*Problem to work on*. Transcribe the line containing "You are a GUI" and every line after it, exactly, through the end of the records.

(Beginning of Material shown)

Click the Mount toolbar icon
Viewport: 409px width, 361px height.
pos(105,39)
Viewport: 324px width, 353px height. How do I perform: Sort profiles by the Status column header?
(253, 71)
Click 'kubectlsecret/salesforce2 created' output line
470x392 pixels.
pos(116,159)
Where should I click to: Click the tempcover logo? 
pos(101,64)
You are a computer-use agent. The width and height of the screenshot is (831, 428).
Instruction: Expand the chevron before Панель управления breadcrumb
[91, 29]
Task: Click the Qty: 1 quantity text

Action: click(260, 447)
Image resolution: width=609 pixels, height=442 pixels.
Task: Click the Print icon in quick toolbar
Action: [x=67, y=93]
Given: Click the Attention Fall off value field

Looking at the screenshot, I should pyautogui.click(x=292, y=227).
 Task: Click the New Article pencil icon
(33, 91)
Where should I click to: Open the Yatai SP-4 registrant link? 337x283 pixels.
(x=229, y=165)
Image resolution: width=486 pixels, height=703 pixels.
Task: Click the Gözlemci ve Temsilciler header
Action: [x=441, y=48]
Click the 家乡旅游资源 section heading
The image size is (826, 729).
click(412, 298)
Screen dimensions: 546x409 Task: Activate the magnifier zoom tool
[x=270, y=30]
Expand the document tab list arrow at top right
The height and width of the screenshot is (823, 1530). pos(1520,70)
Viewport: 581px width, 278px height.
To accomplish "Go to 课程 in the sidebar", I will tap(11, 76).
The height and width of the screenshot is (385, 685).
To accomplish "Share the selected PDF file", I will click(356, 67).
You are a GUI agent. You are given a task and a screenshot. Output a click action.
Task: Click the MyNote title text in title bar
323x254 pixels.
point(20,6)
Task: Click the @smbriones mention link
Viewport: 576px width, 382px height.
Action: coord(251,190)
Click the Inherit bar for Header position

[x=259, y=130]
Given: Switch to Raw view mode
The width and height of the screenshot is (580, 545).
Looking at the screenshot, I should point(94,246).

(End of Material shown)

*Output for this task*.
You are a GUI agent. You are given a task and a screenshot. Output a click action.
Task: Click the MyNote title text in title bar
323x254 pixels.
point(20,6)
Task: Click the @smbriones mention link
Viewport: 576px width, 382px height.
Action: coord(251,190)
Click the Inherit bar for Header position

[x=259, y=130]
Given: Switch to Raw view mode
The width and height of the screenshot is (580, 545).
Looking at the screenshot, I should point(94,246).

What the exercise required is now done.